Brent crude, which acts as the global benchmark for oil, settled up 73 cents, or 1.1%, at $72.22. Brent hit a two-year high of $72.38 earlier in the session.
Crude prices have been on a tear over the past week on expectations that the full reopening of the United States and the eventual coming-on-board of Europe will normalize demand for energy and clear any remaining oversupply concerns in the most developed nations.
The bullish outlook isn’t without its caveats, though.
Third-largest oil consumer India remains heavily bogged down by a Covid outbreak that is infecting more than 100,000 people daily while killing more 2,000.
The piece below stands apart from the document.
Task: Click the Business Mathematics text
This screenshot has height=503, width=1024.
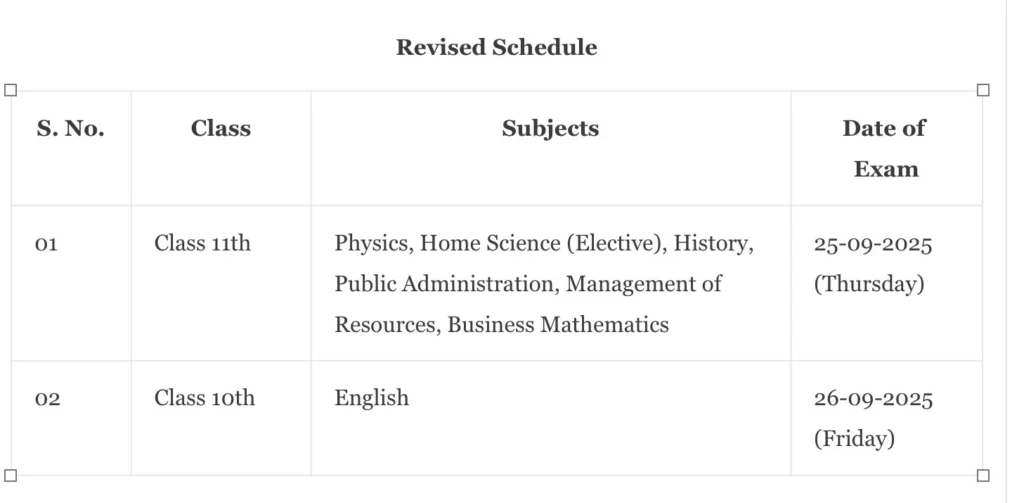Action: point(558,324)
While global aviation is picking up again as travelers start crisscrossing the world, jet fuel demand is way below pre-pandemic levels.
Another caveat — possibly the most significant — is the possibility of Iran securing a nuclear deal soon to export its crude without U.S. sanctions.
But none of this appears to have the potential to derail the oil rally for now.
“Oil remains the easiest trade in the commodity space now,” said Ed Moya, head of US research at online broker OANDA.
Tuesday’s rebound in crude came ahead of a weekly snapshot on U.S. oil supply-demand due from the API, or American Petroleum Institute.
The API snapshot, scheduled for release at 4:30 PM ET (20:30 GMT), comes before Wednesday’s official report from the U.S. Energy Information Administration on supply-demand of petroleum products for the week ended June 4.
According to a consensus of analysts tracked by Investing.com, U.S. crude stockpiles likely fell by 2.04 million barrels last week, versus the drop of 5.1 million in the previous week to May 28.
Gasoline inventories likely rose by 698,000 barrels versus the rise of 1.5 million in the prior week, consensus shows.
And stockpiles of distillates, made up of diesel and heating oil, likely increased by 1.36 million barrels last week after growing by 3.72 million the week before.